> **Materials provided**:
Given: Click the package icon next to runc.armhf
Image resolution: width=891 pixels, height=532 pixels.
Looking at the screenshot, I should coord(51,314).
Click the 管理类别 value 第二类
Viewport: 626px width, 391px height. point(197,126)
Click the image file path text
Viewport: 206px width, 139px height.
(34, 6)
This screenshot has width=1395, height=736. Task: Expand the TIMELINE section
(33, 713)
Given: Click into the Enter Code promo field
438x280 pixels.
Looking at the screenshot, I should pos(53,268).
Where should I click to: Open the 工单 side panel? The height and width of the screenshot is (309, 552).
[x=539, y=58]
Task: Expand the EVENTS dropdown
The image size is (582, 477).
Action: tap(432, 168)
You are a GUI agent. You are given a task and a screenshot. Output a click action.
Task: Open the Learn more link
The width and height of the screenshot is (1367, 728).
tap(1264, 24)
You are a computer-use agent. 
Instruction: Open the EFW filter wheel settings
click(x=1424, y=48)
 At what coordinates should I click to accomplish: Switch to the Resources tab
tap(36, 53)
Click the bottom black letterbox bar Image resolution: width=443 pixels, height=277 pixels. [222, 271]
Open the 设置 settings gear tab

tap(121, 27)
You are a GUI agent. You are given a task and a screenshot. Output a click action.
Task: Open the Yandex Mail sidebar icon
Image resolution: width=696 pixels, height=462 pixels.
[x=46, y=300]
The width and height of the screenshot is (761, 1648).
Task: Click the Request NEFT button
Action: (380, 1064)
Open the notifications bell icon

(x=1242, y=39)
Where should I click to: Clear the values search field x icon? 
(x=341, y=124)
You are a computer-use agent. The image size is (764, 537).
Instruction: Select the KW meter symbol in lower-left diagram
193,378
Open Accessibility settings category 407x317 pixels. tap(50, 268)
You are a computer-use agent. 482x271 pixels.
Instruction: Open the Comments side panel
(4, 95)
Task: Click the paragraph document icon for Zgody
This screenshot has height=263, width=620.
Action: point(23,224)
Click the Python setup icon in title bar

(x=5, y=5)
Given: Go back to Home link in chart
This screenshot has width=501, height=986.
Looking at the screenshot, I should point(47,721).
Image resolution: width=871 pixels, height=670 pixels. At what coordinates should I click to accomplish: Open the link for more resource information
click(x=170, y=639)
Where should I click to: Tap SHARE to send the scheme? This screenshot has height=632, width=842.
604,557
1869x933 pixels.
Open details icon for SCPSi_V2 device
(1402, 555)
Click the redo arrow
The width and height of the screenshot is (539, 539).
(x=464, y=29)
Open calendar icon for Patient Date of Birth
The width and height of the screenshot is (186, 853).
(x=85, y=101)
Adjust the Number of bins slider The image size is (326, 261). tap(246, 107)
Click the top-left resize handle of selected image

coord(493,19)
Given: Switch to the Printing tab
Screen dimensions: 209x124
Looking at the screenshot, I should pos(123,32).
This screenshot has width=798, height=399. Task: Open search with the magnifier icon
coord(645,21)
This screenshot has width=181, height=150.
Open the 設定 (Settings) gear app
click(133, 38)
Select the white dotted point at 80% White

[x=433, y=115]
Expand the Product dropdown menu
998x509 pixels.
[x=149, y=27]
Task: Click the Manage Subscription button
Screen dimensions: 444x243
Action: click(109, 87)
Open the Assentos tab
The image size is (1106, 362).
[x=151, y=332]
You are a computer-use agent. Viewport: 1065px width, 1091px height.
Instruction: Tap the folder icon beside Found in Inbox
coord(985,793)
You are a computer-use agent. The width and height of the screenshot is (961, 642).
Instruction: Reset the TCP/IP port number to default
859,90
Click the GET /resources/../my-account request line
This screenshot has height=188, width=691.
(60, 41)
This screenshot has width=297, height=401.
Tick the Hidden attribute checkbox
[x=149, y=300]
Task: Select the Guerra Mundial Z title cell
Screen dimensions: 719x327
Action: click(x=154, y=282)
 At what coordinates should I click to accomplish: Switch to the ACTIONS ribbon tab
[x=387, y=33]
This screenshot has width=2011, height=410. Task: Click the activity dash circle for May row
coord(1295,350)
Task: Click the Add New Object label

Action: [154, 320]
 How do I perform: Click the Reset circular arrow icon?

> **Work required**:
Report how many lines in the data include the word "agent". Nothing else is needed.

> **Solution to the problem**:
7